▸ Exercise requirements
The string "comment" may appear in lines of the data; report how many lines contain it, with no other output.

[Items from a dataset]

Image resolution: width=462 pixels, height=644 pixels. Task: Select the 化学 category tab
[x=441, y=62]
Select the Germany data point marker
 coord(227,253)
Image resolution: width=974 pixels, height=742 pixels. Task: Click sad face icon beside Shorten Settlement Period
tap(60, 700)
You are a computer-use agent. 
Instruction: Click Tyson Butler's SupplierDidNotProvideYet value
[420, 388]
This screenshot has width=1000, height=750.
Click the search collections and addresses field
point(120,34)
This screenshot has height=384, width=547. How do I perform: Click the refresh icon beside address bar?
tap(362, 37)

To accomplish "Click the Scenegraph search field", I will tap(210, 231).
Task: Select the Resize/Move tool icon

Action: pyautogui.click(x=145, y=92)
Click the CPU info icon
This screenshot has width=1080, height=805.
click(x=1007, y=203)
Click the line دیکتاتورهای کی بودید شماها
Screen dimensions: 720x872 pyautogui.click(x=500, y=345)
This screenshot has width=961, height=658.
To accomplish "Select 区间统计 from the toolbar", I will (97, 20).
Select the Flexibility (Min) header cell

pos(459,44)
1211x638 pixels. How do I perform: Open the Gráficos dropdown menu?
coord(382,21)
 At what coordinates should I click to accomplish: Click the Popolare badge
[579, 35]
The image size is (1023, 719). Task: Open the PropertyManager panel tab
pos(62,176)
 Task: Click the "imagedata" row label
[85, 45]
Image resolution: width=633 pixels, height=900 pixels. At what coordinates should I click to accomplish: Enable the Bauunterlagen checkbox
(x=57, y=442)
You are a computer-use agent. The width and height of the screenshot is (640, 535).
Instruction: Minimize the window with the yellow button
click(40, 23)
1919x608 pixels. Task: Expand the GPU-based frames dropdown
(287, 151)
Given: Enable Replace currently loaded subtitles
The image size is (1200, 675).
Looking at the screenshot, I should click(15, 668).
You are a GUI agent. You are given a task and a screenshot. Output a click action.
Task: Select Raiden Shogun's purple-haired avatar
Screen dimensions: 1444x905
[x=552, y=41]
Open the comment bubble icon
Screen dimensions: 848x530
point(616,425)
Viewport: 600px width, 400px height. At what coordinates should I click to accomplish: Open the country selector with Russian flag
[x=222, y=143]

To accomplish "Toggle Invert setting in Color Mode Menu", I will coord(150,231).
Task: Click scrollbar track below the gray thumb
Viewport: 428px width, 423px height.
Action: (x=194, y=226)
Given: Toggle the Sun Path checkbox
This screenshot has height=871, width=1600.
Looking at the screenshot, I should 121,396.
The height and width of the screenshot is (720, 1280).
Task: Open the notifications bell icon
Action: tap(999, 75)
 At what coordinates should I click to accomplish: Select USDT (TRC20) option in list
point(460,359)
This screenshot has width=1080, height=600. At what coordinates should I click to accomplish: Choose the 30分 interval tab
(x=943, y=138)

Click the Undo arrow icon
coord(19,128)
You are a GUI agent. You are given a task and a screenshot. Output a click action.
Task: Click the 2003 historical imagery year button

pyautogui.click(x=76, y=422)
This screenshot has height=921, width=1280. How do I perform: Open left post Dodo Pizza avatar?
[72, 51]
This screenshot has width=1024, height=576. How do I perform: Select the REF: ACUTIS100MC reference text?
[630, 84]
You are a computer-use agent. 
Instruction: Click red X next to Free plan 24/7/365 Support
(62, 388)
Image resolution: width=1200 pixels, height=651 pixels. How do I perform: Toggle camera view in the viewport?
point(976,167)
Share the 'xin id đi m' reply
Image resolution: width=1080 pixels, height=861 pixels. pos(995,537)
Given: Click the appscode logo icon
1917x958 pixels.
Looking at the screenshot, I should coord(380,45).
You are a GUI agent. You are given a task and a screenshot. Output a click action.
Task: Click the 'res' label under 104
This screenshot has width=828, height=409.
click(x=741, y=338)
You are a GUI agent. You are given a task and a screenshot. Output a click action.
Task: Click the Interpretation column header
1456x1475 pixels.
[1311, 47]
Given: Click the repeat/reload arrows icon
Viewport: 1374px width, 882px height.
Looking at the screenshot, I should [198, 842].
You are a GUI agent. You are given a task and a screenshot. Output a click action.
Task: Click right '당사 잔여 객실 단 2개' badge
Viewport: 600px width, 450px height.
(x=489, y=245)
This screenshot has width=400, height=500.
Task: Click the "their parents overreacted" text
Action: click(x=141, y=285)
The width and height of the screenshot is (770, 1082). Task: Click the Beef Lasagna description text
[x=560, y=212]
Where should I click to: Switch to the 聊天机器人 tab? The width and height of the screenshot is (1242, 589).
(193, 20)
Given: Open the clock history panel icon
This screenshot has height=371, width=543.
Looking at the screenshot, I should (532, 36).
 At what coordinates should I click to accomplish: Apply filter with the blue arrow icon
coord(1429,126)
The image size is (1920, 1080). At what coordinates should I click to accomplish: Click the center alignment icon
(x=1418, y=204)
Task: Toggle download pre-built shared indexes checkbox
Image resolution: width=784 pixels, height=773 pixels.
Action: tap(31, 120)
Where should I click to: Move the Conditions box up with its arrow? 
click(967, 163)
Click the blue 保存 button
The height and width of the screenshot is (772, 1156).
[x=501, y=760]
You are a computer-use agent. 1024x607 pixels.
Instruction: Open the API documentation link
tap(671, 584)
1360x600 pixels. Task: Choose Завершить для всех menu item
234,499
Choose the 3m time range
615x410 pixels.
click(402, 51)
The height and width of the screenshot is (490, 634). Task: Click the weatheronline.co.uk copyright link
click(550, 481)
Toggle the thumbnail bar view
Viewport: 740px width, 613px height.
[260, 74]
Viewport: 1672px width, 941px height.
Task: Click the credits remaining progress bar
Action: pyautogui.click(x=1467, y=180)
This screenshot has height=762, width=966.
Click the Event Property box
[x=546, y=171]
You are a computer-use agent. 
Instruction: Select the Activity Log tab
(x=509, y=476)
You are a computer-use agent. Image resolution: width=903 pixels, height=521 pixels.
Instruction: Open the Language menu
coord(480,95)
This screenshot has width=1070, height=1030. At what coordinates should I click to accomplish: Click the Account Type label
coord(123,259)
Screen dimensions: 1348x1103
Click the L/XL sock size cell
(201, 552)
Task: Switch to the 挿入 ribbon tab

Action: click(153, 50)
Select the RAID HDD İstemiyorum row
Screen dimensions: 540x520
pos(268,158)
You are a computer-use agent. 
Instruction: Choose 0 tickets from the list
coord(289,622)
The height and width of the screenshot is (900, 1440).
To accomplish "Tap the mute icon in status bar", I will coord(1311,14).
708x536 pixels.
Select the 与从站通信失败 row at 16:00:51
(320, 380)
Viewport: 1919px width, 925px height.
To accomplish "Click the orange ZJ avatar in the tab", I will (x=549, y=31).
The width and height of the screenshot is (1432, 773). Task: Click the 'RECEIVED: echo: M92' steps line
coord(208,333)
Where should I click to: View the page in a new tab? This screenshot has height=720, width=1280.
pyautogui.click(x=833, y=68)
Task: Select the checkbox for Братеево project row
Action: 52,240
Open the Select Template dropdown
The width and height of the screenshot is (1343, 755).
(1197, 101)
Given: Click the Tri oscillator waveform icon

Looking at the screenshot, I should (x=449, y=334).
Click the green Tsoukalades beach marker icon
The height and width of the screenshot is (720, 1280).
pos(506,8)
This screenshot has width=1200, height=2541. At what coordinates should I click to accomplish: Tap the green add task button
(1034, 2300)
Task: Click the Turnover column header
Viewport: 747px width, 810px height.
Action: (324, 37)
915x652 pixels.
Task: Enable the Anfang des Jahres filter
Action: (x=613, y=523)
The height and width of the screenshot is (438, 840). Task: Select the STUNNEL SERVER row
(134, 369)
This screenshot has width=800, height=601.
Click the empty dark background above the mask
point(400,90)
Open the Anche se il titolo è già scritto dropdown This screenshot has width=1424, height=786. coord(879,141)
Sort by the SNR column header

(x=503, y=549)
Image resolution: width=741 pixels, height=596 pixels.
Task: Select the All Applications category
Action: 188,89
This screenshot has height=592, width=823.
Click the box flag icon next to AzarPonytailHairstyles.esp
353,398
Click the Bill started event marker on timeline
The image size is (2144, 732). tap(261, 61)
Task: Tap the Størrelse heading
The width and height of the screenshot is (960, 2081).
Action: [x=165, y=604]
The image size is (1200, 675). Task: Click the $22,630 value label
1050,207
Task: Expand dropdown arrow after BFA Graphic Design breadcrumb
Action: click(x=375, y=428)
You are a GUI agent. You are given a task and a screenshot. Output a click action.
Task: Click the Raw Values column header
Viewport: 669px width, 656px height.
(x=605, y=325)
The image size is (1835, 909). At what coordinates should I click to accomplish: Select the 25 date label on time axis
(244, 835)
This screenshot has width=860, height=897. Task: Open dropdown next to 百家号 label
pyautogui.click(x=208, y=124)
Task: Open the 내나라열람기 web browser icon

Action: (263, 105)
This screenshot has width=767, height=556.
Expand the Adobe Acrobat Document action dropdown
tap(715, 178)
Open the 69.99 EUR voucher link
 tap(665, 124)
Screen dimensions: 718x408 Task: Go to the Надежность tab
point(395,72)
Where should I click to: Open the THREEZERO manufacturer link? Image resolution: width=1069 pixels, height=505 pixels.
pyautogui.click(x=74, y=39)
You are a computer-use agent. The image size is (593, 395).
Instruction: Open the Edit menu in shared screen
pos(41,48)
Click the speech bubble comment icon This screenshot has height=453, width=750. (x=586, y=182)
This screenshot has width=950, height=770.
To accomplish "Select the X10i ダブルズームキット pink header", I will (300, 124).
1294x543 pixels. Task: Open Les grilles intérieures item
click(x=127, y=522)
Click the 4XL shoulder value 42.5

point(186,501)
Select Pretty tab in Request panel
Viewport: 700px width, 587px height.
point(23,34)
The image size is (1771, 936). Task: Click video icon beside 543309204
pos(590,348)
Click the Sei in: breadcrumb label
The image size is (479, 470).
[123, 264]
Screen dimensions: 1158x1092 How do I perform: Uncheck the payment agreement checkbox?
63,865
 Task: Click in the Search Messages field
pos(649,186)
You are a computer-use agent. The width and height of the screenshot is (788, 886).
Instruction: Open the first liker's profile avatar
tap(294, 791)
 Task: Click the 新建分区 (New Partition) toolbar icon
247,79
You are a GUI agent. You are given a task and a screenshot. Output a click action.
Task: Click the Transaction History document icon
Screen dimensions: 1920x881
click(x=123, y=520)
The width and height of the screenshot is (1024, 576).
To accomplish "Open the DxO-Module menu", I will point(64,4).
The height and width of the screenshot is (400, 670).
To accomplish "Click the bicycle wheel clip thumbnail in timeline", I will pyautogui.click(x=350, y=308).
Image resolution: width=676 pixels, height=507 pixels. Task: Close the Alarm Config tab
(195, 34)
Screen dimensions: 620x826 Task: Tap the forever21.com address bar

▸ Written answer
2